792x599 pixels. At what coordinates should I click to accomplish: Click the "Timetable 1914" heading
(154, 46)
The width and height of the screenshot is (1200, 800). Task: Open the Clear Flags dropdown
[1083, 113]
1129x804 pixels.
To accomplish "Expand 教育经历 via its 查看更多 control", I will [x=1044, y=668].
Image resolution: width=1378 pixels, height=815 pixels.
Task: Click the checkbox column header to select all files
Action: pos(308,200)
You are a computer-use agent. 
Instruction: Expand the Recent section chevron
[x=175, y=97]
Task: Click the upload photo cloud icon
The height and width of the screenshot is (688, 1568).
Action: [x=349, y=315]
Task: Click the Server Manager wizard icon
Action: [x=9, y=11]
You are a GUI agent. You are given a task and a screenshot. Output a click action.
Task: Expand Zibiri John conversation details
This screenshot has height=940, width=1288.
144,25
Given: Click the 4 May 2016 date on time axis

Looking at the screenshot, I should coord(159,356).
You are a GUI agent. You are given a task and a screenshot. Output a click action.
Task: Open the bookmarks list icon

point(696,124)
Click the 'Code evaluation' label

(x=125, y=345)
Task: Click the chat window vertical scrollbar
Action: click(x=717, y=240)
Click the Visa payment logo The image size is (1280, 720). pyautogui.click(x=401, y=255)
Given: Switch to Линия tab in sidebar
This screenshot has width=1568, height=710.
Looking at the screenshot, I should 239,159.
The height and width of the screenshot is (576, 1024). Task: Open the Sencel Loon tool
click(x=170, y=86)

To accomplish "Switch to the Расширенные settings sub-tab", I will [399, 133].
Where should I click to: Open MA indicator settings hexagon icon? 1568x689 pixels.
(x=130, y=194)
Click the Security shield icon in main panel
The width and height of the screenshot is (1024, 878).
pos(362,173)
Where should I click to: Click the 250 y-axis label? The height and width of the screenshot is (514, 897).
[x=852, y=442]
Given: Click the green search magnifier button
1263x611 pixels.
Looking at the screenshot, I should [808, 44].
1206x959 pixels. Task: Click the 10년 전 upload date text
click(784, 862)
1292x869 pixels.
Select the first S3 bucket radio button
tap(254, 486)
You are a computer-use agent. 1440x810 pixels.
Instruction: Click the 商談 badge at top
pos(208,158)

============================================================

■ **Task prompt**
All lines from the line containing "1292x869 pixels." through the last line of the data are to be repeated exactly; no other line belongs in the answer.

■ **Completed task**
1292x869 pixels.
Select the first S3 bucket radio button
tap(254, 486)
You are a computer-use agent. 1440x810 pixels.
Instruction: Click the 商談 badge at top
pos(208,158)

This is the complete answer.